Cleared by jury, Redknapp in line for England job

Tottenham manager Harry Redknapp’s was cleared of tax evasion on

Wednesday, paving the way for the charismatic Englishman to cap a

30-year coaching career by becoming Fabio Capello’s successor with

the England national team.

Capello unexpectedly quit as England’s manager only hours after

Redknapp was cleared of concealing $295,000 of transfer bonuses in

a Monaco bank account while in charge of Portsmouth.

”Now that Harry has been proved innocent it makes a clear path

should the FA wish … to offer him the England manager’s job,”

former England coach Graham Taylor said.

The 64-year-old Redknapp is enjoying his most successful period

in management and was the favorite to take charge of England after

this year’s European Championship – even before Capello’s

resignation following a dispute about John Terry being fired as

captain.

Despite facing a trial, Redknapp has kept Tottenham in

contention for its first English league title since 1961, with the

team currently third in the Premier League.

In a case that stemmed from an 8 million pound ($13 million)

police inquiry into soccer corruption, Redknapp and former

Portsmouth chairman Milan Mandaric were cleared on two counts of

cheating the public purse.

”It really has been a nightmare,” said Redknapp, who was first

arrested in 2007. ”It’s been five years and this is a case that

should never have come to court because it’s unbelievable,

really.

”It was horrendous, you know, but … the jury were absolutely

unanimous that there was no case to answer. I’m pleased now we can

go home and get on with our lives.”

The former West Ham player was brought to Tottenham from

Portsmouth in 2008 despite the allegations hanging over him.

”Everyone at the club is delighted for Harry and his family,”

Tottenham said in a statement. ”This has been hanging over him for

over four years and the last two weeks have been particularly

difficult. We are pleased to see this resolved and we all look

forward to the rest of the season.”

Redknapp managed Portsmouth from 2002-04 and returned in 2005

after a brief spell at Southampton, winning the FA Cup before

moving to Tottenham in 2008.

The prosecution claimed that Mandaric paid $145,000 into

Redknapp’s Monaco bank account in 2002 – a bonus prompted by Peter

Crouch’s sale from Portsmouth to Aston Villa – and another $150,000

two years later.

But jurors accepted Redknapp and Mandaric’s evidence that the

Rosie 47 bank account, named after the manager’s dog and his birth

year, had nothing to do with soccer matters. The 73-year-old

Mandaric claimed he was providing tax-free loans for investing.

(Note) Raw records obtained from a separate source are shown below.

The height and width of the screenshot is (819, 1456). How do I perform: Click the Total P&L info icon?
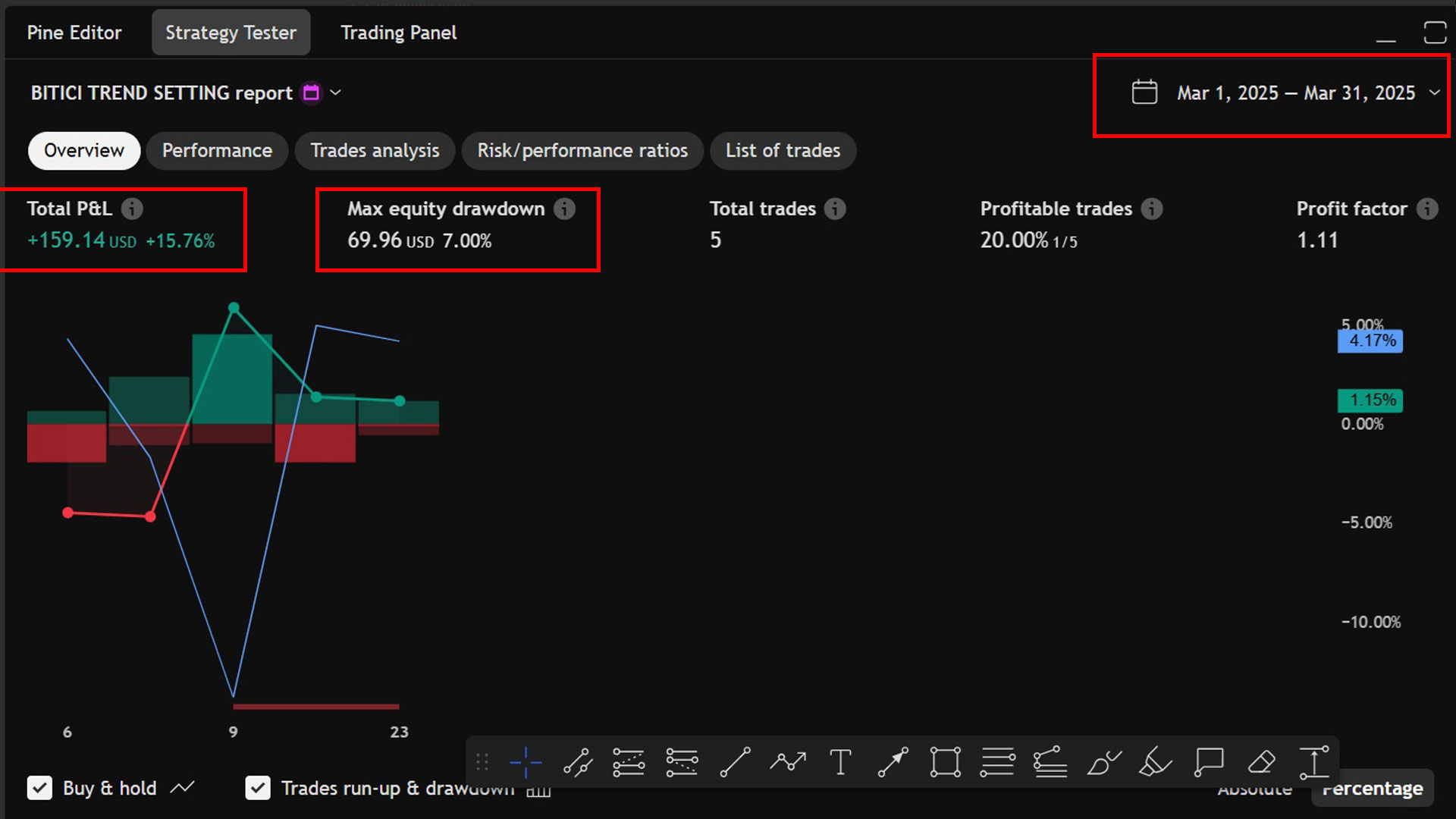[x=133, y=209]
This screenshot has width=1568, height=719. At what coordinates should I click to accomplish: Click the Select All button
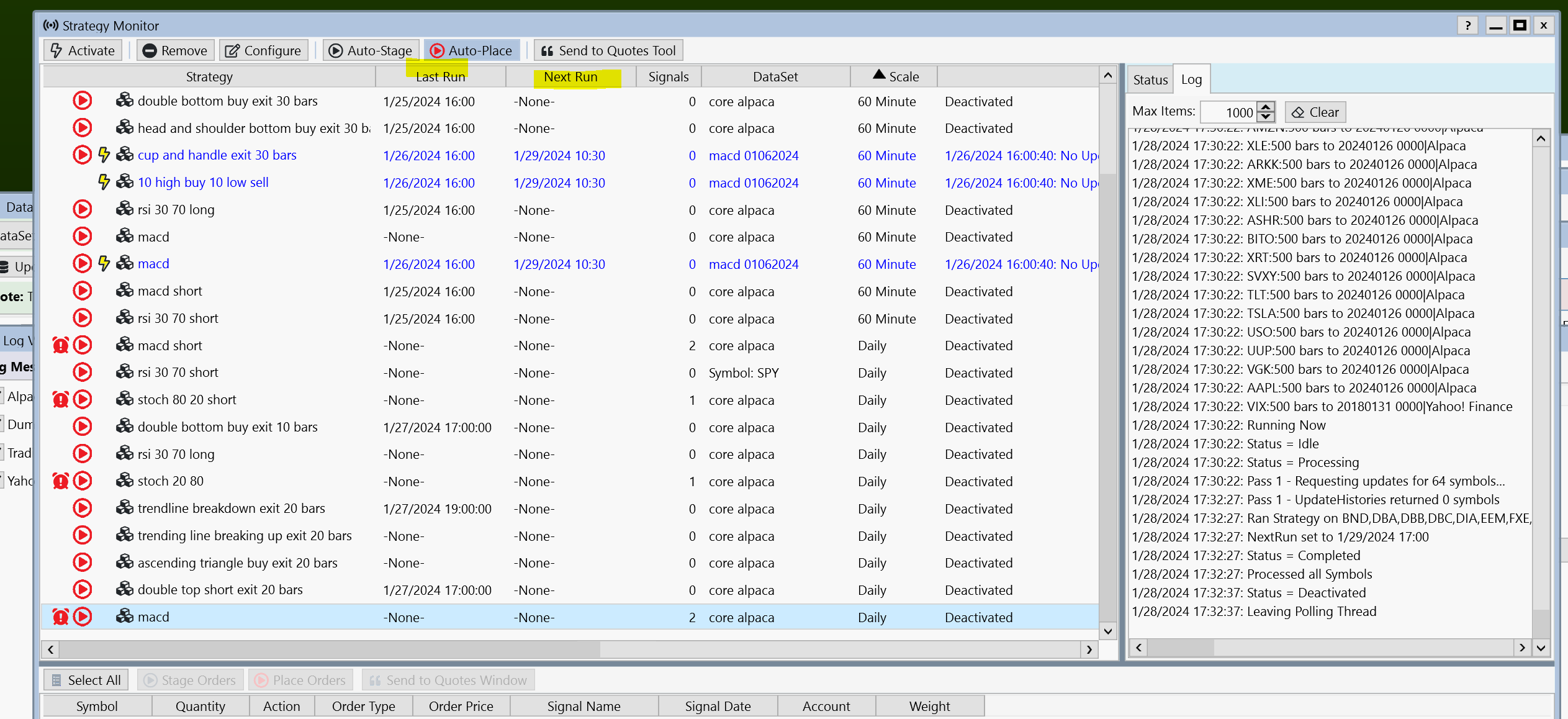(x=86, y=681)
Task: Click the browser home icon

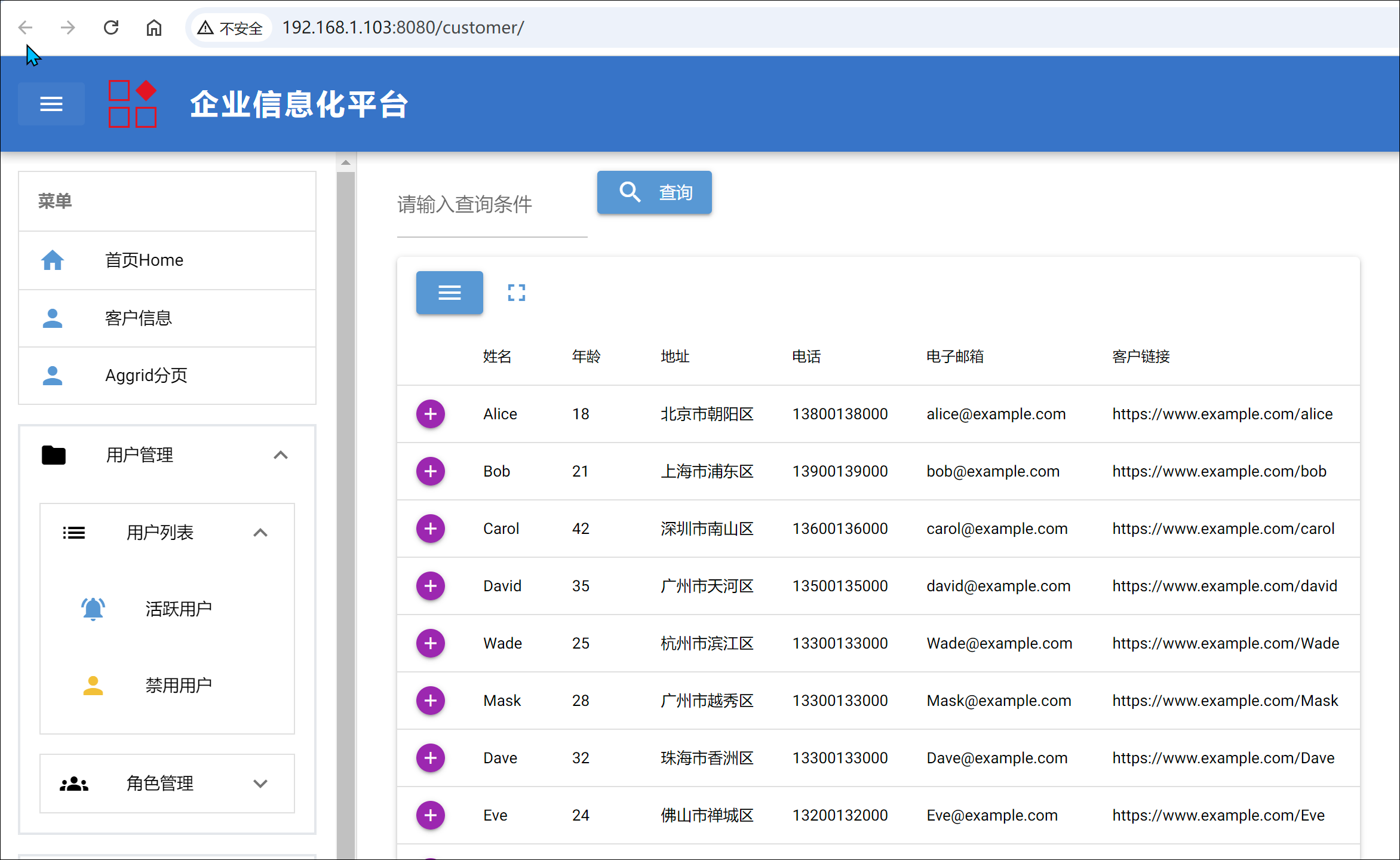Action: [x=154, y=27]
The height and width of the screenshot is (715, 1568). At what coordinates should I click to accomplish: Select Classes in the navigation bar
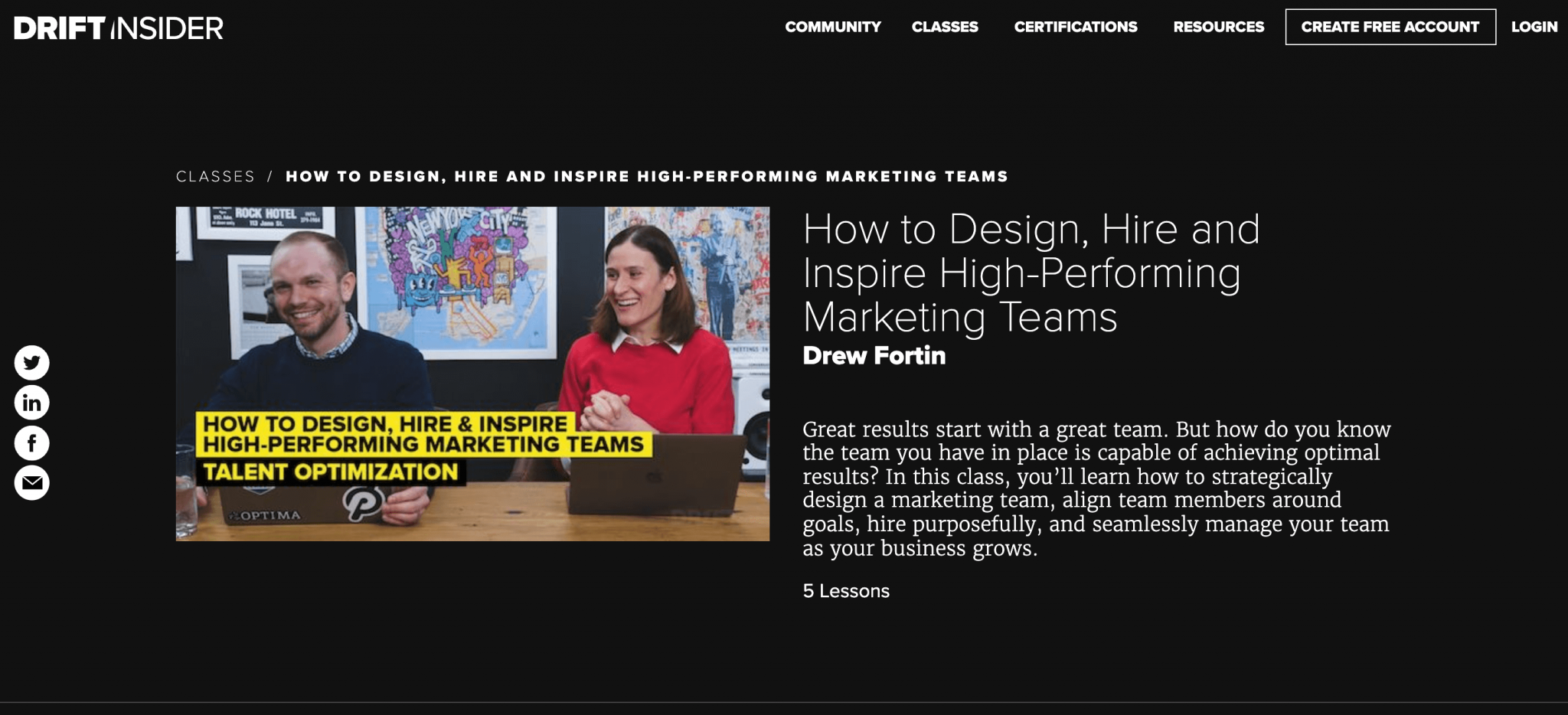tap(945, 27)
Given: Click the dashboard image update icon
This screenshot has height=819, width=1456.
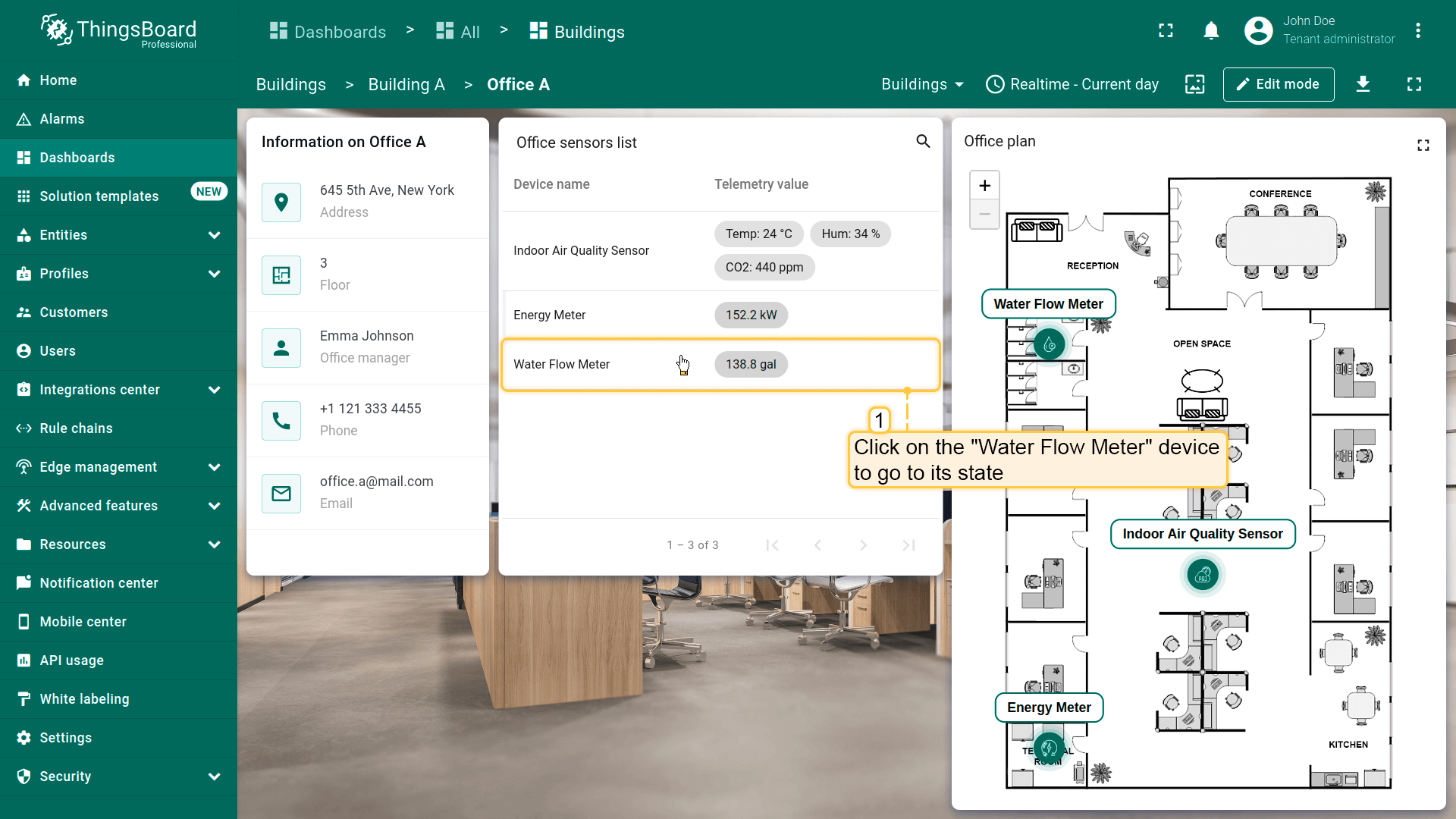Looking at the screenshot, I should [1194, 84].
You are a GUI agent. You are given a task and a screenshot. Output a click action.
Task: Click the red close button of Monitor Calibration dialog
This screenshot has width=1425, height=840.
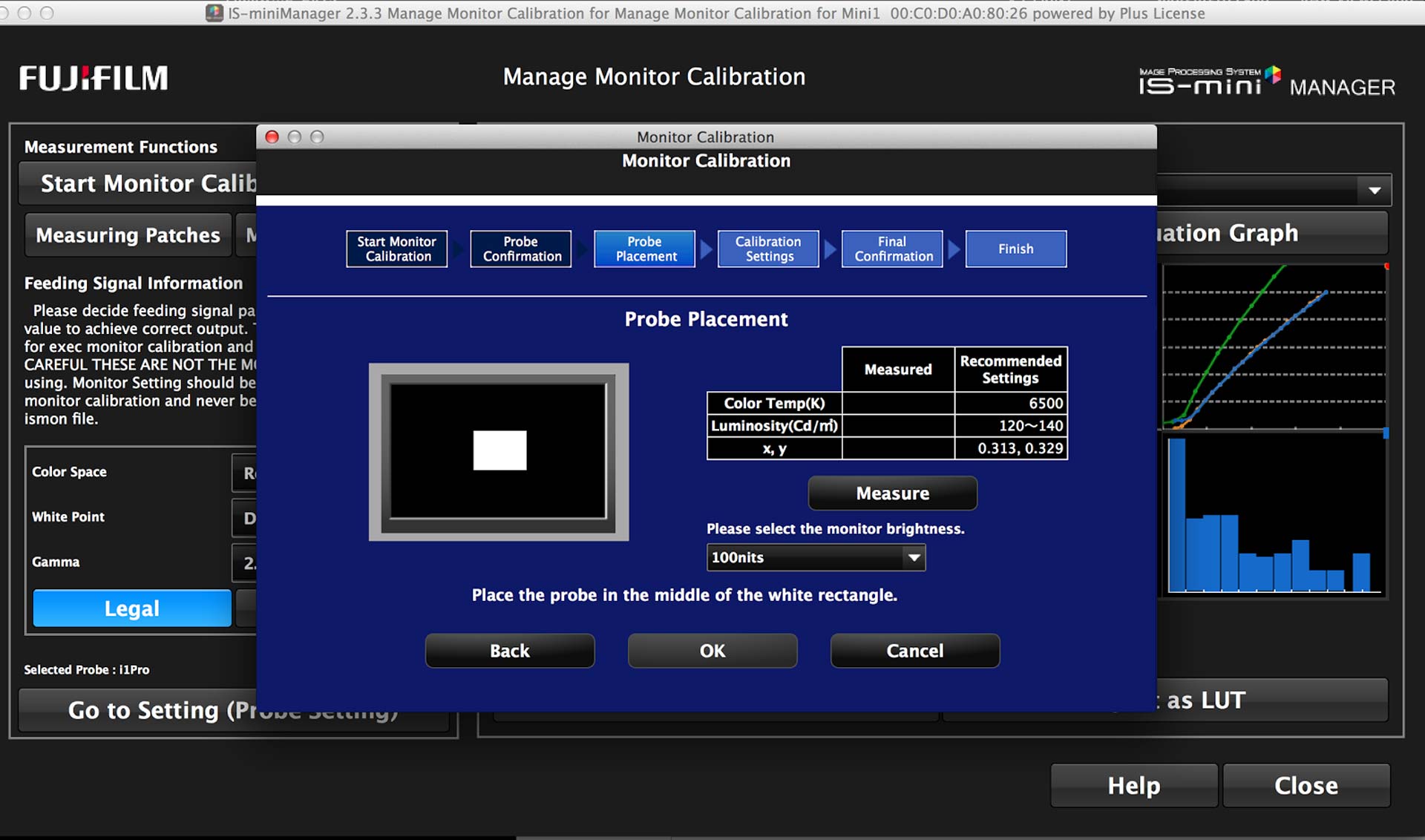coord(272,137)
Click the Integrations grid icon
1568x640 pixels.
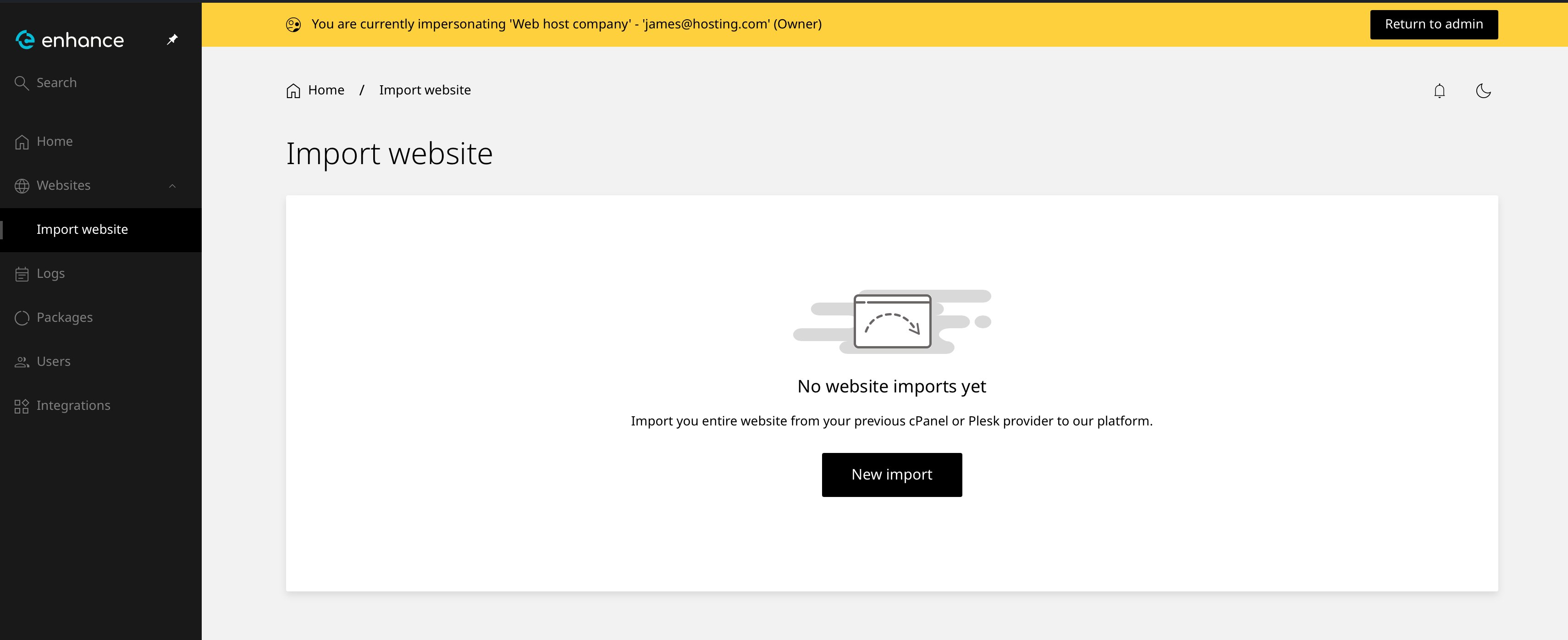point(22,406)
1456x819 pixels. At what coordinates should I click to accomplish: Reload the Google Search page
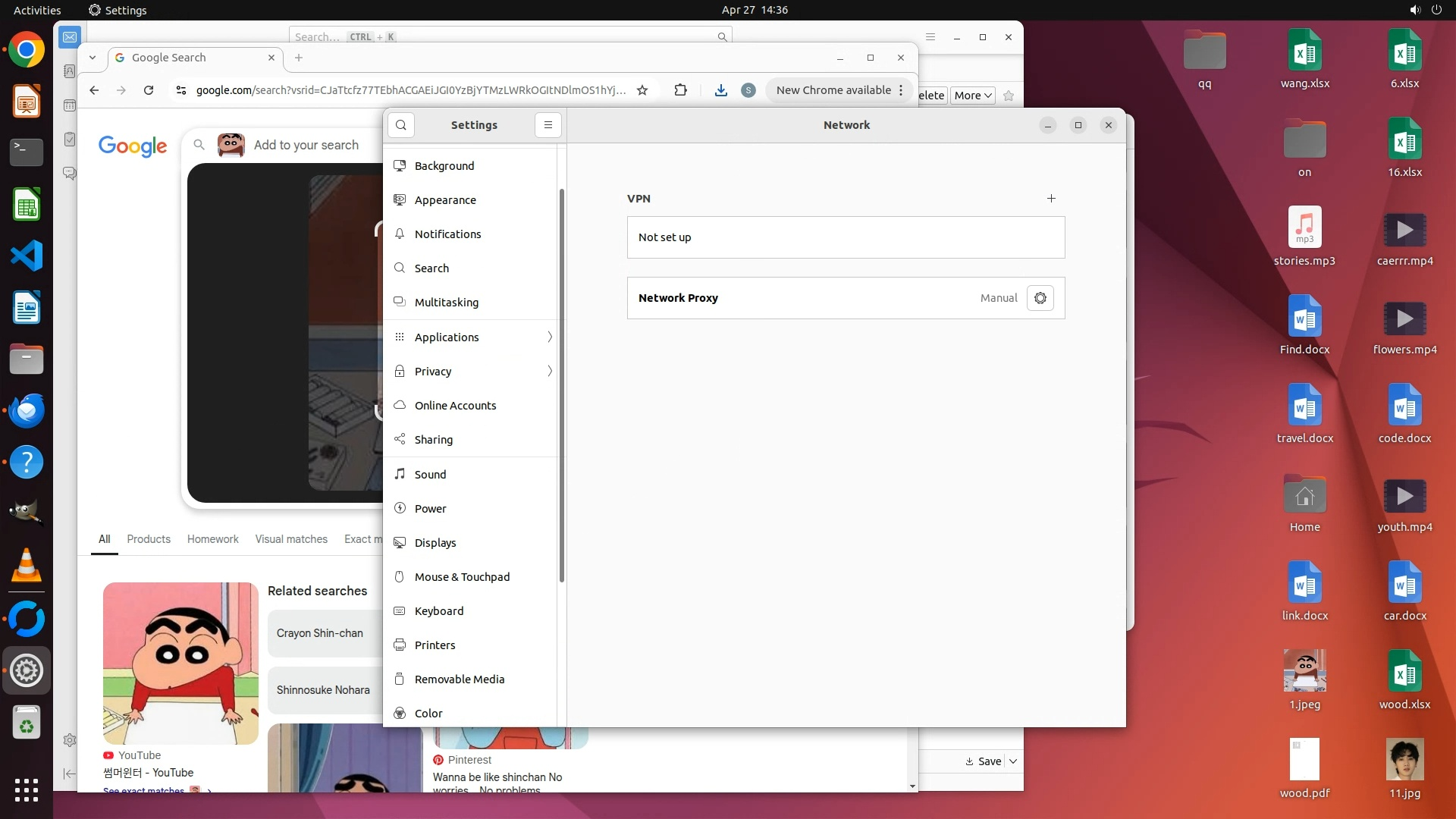point(149,90)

Britain’s tax authority said it had ”no regrets” about taking

the case to trial, but experts questioned why the costly

high-profile prosecution was pursued.

”The Premier League will contribute over 1 billion pounds ($1.6

billion) to the exchequer (in taxes this season) for the first

time,” said Pete Hackleton, a sports expert at accountancy firm

Saffery Champness. ”Yet (the tax authority) appear to give

disproportionate focus to the tax affairs of football clubs and

those involved in the industry, often spending significant time and

resource conducting inquiries and taking high-profile cases.”

At another earlier trial involving Portsmouth, which could only

be reported for the first time on Wednesday, Mandaric and former

club chief executive Peter Storrie were also cleared of evading

600,000 pounds in taxes relating to a signing-on fee for defender

Amdy Faye and a termination payment to forward Eyal Berkovic.

Mandaric is now chairman of third-tier club Sheffield Wednesday

following a spell in control of Leicester after selling Portsmouth

in 2007. The Serbian claims to have ”saved three much-loved

football clubs which were on the brink of extinction.”